Whatever you may think of the matter, it is no such easy thing to keep house for two people. A man cannot always live upon sheeps' heads, and liver and lights, like the lions in the Tower; and a joint of meat, in so small a family, is an endless encumbrance. My butcher's bill for last week amounted to four shillings and tenpence. I set off with a leg of lamb, and was forced to give part of it away to my washerwoman. Then I made an experiment upon a sheep's heart, and that was too little. Next I put three pounds of beef into a pie, and this was like to have been too much, for it lasted three days, though my landlord was admitted to a share in it. Then as to small beer, I am puzzled to pieces about it. I have bought as much for a shilling, as will serve us at least a month, and it is grown sour already. In short I never knew how to pity poor housekeepers before; but now I cease to wonder at that politic cast which their occupation usually gives to their countenance, for it is really a matter full of perplexity.

Not long after he wrote this letter he went to stay with the Unwins as a paying guest, but could not shake off his difficulties. He then wrote: I find it impossible to proceed any longer in my present course without danger of bankruptcy.' From some verses in the same letter it appears, however, that he was buying a horse.

I wrote to you about ten days ago

Soliciting a quick return of gold

To purchase certain horse that like me well.

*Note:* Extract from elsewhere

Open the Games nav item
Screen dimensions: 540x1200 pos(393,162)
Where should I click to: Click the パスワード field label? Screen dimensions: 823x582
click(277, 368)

These early difficulties had been tided over by the intervention of his family, which had sat in solemn conclave over him, and by the change in his domestic arrangements consequent on the death of Mr. Unwin. Mrs. Unwin had a little money of her own, and from this time onwards made a common purse with Cowper. A boy whom he had rescued from drunken parents ceased at this time to be an expense to him, and (one learns from a casual reference) was at last free to follow his parents' footsteps. After he removed to Olney the poet was given a certain sum every year to spend on charitable purposes, and this, no doubt, helped to save his capital. Thanks to Mrs. Unwin's good management, to fairly liberal doles from his family, and to occasional presents of eatables from London, something was kept in reserve. Yet in 1772 he was forced to

accept an offer of assistance from his good friend Hill, while in 1778 -many of the intervening years were consumed by a second visitation of his malady-that gentleman informed him his income would shortly become less. This second crisis in his financial affairs arrived at the moment when Thurlow, his old friend and schoolfellow, was created Chancellor, and it was suggested to Cowper that he should solicit that great man's assistance. Another would have done so, especially as a reminiscence smoothed the opportunity. Long since, in the old days of 1762, Cowper, prophesying, had said to Thurlow: Thurlow, I am nobody, and shall always be nobody, and you will be Chancellor. You shall provide for me when you are.' He smiled, and replied 'I surely will.' 'These ladies,' said Cowper, are witness.' 'Let them be so,' Thurlow had insisted, 'for I will certainly do it.' But Cowper refused to write. 'Our former intimacy,' he explained, 'would be disgraced by such an oblique application. He was sure Thurlow had not forgotten him. He would wait in silence.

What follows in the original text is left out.